October always means one thing for court-watchers: the start of a new U.S. Supreme Court term. On the first Monday of that month (when the Term traditionally begins), the Supreme Court typically releases an Orders List denying many of the thousands of petitions for certiorari that have piled up over the summer. This Term’s list, which ran a mere 88 pages, contained at least 2 denials relating to political law:
- FreeEats.com, Inc. v. Indiana, No. 11-1513, concerned a company that provides prerecorded telephone messages using an “artificially intelligent calling” system. After FreeEats disseminated a political message for a client, the State brought suit alleging that FreeEats violated the Indiana Autodialer Law, which prohibits the making of “robocalls” without obtaining consent prior to the call or at the call’s outset via live operator. The Supreme Court of Indiana upheld the law under the State Constitution, reasoning that the added expense of obtaining consent was not likely to be a “substantial obstacle” that inhibited FreeEats’ right to engage in political expression. It also noted (but did not decide for procedural reasons) that the law would likely pass muster under the First Amendment because it was narrowly tailored to serve the interest of “residential privacy.”

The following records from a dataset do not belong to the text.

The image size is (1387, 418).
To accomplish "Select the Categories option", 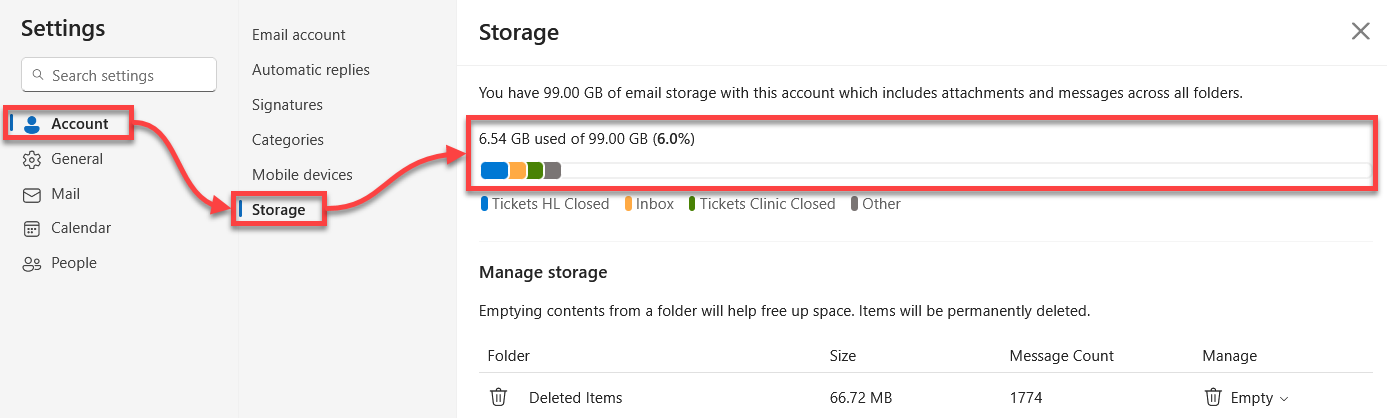I will (287, 140).
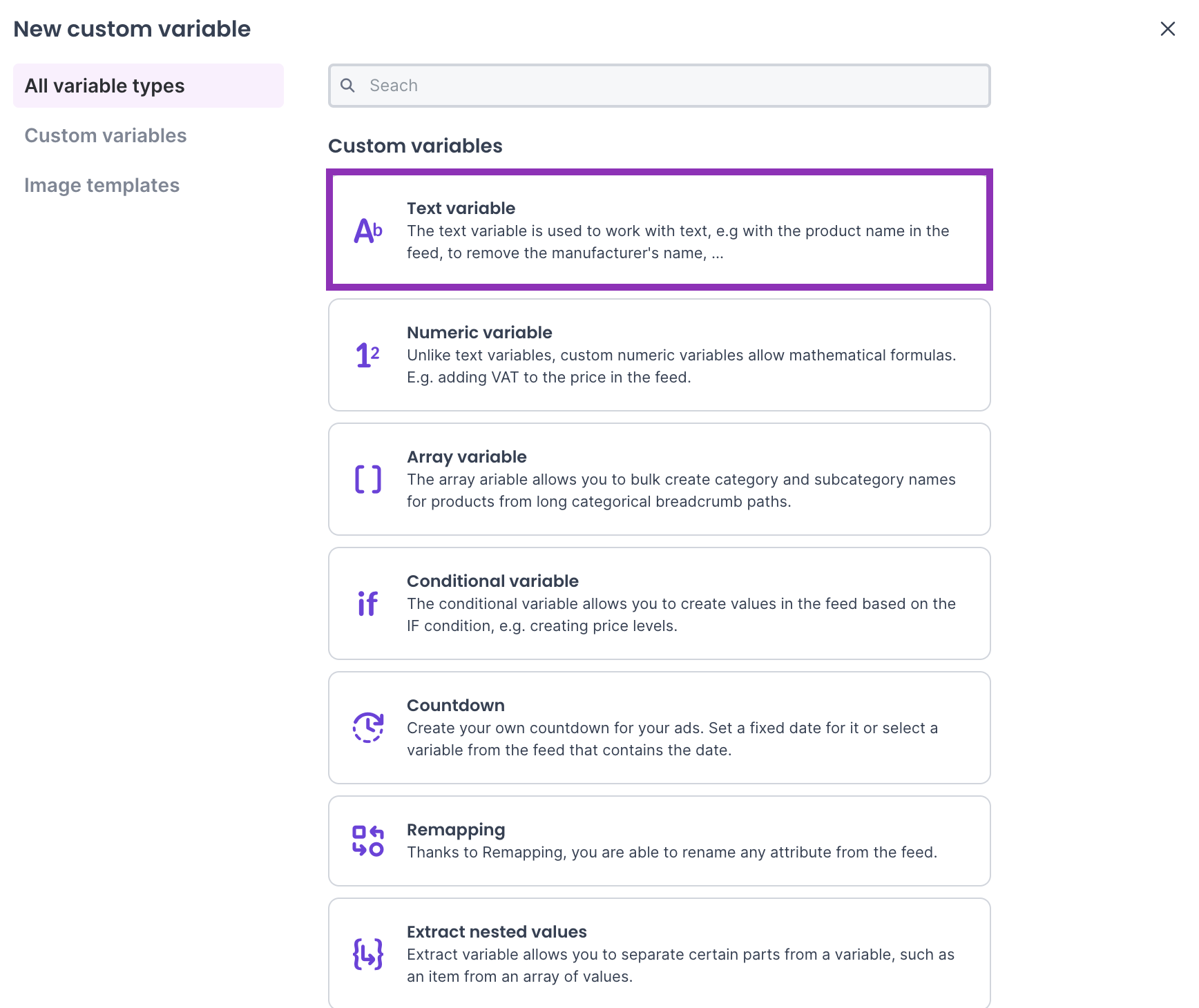The image size is (1199, 1008).
Task: Choose the Countdown title
Action: [x=455, y=706]
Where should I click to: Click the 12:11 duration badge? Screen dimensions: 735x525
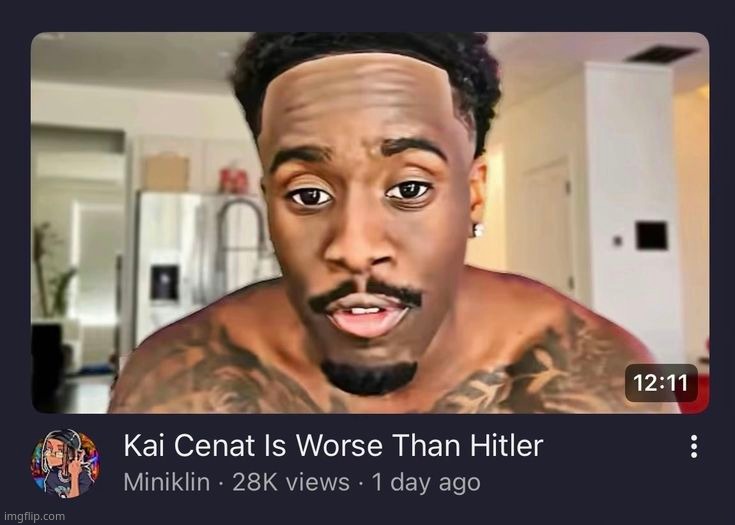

- National Organization for Marriage v. McKee, No. 11-1426, concerned Maine’s campaign finance disclosure laws. NOM had donated $1.9 million to Stand for Marriage Maine, a ballot question committee, and sued when the State Ethics Commission determined that NOM was required to disclose its donors. The U.S. Court of Appeals for the First Circuit rejected the broad First Amendment challenge, finding that the three “modest” and “simple obligations” of registration, quarterly reporting, and recordkeeping were not so onerous as to be unconstitutional and furthered the State’s interest in disclosure.
Campaign finance cases implicating the First Amendment have increasingly become a staple of the U.S. Supreme Court’s docket. But it looks like this Term’s blockbuster—if there is to be one—has yet to emerge.